## [GIVEN RECORDS]
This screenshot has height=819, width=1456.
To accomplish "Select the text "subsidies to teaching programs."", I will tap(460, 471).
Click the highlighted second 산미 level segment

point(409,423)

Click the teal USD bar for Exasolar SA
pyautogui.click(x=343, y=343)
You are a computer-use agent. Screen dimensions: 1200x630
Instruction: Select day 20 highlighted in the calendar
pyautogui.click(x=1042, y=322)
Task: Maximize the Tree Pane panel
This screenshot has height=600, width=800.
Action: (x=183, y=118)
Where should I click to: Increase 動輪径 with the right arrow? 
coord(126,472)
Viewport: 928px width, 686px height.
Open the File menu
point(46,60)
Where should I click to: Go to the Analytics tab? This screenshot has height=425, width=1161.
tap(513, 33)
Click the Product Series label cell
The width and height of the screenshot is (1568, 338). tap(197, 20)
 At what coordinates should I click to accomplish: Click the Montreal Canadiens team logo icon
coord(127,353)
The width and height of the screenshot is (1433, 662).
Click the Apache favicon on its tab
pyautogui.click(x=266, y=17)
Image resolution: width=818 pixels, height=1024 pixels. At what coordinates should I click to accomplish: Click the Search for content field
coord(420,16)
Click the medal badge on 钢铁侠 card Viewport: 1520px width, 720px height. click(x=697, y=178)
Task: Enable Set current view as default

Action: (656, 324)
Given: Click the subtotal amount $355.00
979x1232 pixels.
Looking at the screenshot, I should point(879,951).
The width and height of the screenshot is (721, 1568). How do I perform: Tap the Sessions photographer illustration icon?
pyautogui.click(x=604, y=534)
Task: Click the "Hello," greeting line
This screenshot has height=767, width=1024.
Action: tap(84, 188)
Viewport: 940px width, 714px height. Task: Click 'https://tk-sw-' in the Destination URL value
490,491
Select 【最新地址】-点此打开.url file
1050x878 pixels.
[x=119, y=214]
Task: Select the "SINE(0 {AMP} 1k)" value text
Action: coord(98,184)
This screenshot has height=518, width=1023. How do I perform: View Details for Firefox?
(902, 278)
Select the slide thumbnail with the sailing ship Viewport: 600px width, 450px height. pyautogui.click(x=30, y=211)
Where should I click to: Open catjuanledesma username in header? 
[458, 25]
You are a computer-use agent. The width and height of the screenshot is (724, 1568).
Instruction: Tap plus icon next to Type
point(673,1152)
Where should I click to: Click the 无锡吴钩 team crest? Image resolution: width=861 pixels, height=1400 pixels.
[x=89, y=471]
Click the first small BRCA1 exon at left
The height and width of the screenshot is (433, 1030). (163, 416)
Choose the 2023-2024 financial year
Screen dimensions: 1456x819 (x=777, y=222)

## [REQUIRED ACTION]
The data must be retyped in full, exactly as it reads.

## [OUTPUT FOR THIS TASK]
This screenshot has height=819, width=1456.
To accomplish "Select the text "subsidies to teaching programs."", I will tap(460, 471).
Click the highlighted second 산미 level segment

point(409,423)

Click the teal USD bar for Exasolar SA
pyautogui.click(x=343, y=343)
You are a computer-use agent. Screen dimensions: 1200x630
Instruction: Select day 20 highlighted in the calendar
pyautogui.click(x=1042, y=322)
Task: Maximize the Tree Pane panel
This screenshot has height=600, width=800.
Action: (x=183, y=118)
Where should I click to: Increase 動輪径 with the right arrow? 
coord(126,472)
Viewport: 928px width, 686px height.
Open the File menu
point(46,60)
Where should I click to: Go to the Analytics tab? This screenshot has height=425, width=1161.
tap(513, 33)
Click the Product Series label cell
The width and height of the screenshot is (1568, 338). tap(197, 20)
 At what coordinates should I click to accomplish: Click the Montreal Canadiens team logo icon
coord(127,353)
The width and height of the screenshot is (1433, 662).
Click the Apache favicon on its tab
pyautogui.click(x=266, y=17)
Image resolution: width=818 pixels, height=1024 pixels. At what coordinates should I click to accomplish: Click the Search for content field
coord(420,16)
Click the medal badge on 钢铁侠 card Viewport: 1520px width, 720px height. click(x=697, y=178)
Task: Enable Set current view as default

Action: (656, 324)
Given: Click the subtotal amount $355.00
979x1232 pixels.
Looking at the screenshot, I should point(879,951).
The width and height of the screenshot is (721, 1568). How do I perform: Tap the Sessions photographer illustration icon?
pyautogui.click(x=604, y=534)
Task: Click the "Hello," greeting line
This screenshot has height=767, width=1024.
Action: tap(84, 188)
Viewport: 940px width, 714px height. Task: Click 'https://tk-sw-' in the Destination URL value
490,491
Select 【最新地址】-点此打开.url file
1050x878 pixels.
[x=119, y=214]
Task: Select the "SINE(0 {AMP} 1k)" value text
Action: coord(98,184)
This screenshot has height=518, width=1023. How do I perform: View Details for Firefox?
(902, 278)
Select the slide thumbnail with the sailing ship Viewport: 600px width, 450px height. pyautogui.click(x=30, y=211)
Where should I click to: Open catjuanledesma username in header? 
[458, 25]
You are a computer-use agent. The width and height of the screenshot is (724, 1568).
Instruction: Tap plus icon next to Type
point(673,1152)
Where should I click to: Click the 无锡吴钩 team crest? Image resolution: width=861 pixels, height=1400 pixels.
[x=89, y=471]
Click the first small BRCA1 exon at left
The height and width of the screenshot is (433, 1030). (163, 416)
Choose the 2023-2024 financial year
Screen dimensions: 1456x819 (x=777, y=222)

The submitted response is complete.